Cottle was hearing rumblings from the crew…some were anxious for the last vectors to be plotted around the interference, remembering the feel of dirt under their feet and longing for it again. These tended to be crew and civilians who had visited once or twice to New Caprica's surface, returning to the safety of space instead of trying their hand at settlement.

Others of the fleet were quieter, and those were the ones who came to sick bay alone, eyes down, reporting nightmares and cold sweats, old injuries flaring up and acting like they didn't know the cause. These were the ones who wouldn't feel safe until they were all the way back up into the black, as far from planet dirt as they could get.

Tigh was driving him crazy as well, knowing something was up and unwilling to stay sober long enough to even try to put the pieces together. He'd come in when he'd struck out again with Lee and Mr. Gaeta; flask sticking out of a grimy uniform pocket, eye patch askew and greasy, his one good eye red-rimmed and bloodshot. Cottle suspected that Tigh would fortify himself before these forays into sick bay with a few shots done with a wild-eyed drunken Starbuck. Apparently there wasn't enough alcohol on board to get her to the point of coming with Tigh to ask about the Old Man, or maybe she had sensed that Tigh needed to come alone to ask his need-filled questions.

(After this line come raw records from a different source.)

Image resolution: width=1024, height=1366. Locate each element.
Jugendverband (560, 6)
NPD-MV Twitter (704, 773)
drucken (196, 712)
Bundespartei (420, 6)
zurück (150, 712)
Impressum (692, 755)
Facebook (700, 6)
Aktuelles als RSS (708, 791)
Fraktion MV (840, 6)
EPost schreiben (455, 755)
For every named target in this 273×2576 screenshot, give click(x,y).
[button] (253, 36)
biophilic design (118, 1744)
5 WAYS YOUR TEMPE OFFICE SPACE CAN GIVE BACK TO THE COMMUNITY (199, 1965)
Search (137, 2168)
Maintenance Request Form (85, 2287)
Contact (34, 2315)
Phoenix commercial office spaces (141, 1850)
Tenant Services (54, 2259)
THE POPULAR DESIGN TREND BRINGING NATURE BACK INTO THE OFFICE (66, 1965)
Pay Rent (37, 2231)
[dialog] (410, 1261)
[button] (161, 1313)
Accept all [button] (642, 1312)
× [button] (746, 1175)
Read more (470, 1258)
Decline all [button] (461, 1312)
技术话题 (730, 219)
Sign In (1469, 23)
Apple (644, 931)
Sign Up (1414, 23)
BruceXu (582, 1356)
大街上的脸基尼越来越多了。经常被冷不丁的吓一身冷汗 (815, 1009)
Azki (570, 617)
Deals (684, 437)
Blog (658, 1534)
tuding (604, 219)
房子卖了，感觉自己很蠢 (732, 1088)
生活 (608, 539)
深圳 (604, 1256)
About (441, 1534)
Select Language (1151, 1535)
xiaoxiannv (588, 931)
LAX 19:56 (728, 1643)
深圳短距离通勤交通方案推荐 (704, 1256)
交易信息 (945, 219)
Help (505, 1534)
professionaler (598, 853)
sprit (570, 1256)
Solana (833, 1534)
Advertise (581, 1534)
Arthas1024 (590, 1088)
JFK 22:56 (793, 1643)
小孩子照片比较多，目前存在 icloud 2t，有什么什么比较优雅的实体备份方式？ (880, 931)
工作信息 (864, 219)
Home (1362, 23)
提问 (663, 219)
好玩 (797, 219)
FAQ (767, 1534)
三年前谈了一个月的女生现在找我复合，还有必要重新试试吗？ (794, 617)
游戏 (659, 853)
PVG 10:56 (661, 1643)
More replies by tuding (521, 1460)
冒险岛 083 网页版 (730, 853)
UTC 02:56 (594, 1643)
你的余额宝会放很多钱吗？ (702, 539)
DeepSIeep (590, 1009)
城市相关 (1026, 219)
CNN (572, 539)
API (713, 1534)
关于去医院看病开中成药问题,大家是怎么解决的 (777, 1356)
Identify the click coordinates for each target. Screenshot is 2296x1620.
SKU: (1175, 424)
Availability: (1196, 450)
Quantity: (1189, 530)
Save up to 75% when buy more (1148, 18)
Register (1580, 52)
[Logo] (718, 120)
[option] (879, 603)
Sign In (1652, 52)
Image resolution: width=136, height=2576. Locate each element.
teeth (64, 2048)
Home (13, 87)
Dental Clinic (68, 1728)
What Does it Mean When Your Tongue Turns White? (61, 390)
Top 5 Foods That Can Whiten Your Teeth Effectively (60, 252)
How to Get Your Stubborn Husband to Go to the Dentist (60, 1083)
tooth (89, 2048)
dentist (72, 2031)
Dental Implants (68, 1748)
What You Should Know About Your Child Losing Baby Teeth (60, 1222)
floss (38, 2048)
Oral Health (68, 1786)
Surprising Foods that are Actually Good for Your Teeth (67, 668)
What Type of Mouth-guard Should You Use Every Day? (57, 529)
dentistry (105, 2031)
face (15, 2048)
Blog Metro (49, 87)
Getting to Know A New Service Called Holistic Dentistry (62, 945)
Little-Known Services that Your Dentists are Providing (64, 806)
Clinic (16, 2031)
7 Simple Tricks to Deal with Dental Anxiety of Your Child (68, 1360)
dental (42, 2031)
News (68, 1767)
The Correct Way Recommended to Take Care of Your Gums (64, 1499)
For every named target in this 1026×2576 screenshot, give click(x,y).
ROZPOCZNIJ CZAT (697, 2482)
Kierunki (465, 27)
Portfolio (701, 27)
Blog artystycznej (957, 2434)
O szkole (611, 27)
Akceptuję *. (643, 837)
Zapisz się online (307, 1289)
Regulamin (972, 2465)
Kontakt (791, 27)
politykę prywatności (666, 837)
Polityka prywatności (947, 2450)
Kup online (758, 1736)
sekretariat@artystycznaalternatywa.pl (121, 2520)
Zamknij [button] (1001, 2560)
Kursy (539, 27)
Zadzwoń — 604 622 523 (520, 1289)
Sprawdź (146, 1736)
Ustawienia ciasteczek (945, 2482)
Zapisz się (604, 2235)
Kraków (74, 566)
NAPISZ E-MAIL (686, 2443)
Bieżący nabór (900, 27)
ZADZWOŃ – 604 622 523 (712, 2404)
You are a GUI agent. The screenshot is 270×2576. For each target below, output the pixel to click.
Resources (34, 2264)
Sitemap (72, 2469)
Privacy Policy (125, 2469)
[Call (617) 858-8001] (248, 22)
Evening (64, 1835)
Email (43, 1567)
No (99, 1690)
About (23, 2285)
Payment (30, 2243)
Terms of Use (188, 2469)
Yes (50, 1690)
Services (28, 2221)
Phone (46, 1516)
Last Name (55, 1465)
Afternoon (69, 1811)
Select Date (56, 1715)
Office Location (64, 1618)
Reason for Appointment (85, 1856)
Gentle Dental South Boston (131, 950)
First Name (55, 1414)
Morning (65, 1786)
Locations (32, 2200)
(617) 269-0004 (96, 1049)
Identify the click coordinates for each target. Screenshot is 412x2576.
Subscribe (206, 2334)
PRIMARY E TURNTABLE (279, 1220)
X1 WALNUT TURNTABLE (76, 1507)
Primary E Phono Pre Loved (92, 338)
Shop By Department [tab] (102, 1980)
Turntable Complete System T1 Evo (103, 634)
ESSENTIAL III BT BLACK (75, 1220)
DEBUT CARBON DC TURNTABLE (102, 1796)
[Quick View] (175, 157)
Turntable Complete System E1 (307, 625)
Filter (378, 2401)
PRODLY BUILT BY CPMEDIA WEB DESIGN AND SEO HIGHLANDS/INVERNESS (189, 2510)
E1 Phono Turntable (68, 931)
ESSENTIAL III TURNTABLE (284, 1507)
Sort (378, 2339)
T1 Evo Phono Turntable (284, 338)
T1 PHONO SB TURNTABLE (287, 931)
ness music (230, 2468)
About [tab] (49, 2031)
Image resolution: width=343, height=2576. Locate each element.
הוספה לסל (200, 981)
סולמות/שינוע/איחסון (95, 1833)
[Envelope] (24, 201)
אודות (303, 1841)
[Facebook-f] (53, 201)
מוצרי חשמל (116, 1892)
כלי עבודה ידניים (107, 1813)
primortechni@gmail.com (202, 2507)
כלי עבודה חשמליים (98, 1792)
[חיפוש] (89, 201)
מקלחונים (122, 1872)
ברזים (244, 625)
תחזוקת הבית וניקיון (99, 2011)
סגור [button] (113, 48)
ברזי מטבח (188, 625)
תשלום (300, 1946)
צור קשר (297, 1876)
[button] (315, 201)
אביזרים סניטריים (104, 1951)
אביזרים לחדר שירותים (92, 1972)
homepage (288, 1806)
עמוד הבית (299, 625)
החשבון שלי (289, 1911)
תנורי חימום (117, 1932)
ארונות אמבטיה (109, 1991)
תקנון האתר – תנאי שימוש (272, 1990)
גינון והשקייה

"You'd tell me if you knew something, wouldn't you, Doc? If they found…remains down there, hell, I can see needing to keep it from the rank and file for now, but"—he'd turned his patched eye towards Cottle then, his other eye starting to glisten. "He's my best friend," he'd growled. "You'd tell me, right? Wouldn't keep something like that a frakkin' secret from me?"

He'd assured Tigh that Cottle would tell him if he learned Bill was dead (Laura, too, although Saul had been less vehement about her), and tried to tell himself that wasn't a lie. There were times when he almost resented the distance between Tigh and Lee that kept Tigh from making these desperate inquiries from Bill's own son.

Grumbling, he lit another cigarette. Probably just as well, he thought. Lee had enough on his plate without being wet-nurse to a terrified, bitter alcoholic. He hoped the fallout, when it came (and fallout over these kinds of things always came around, one way or another) wouldn't be disastrous. A man could still hope.

Cottle slipped the recon shots Lee had brought him out of their sealed folder. Nice-looking planet, he thought. Reminds me of Old Caprica.He readied the petri dishes, vials and reagents, arranging them on his lab table again as he waited for the first team to arrive.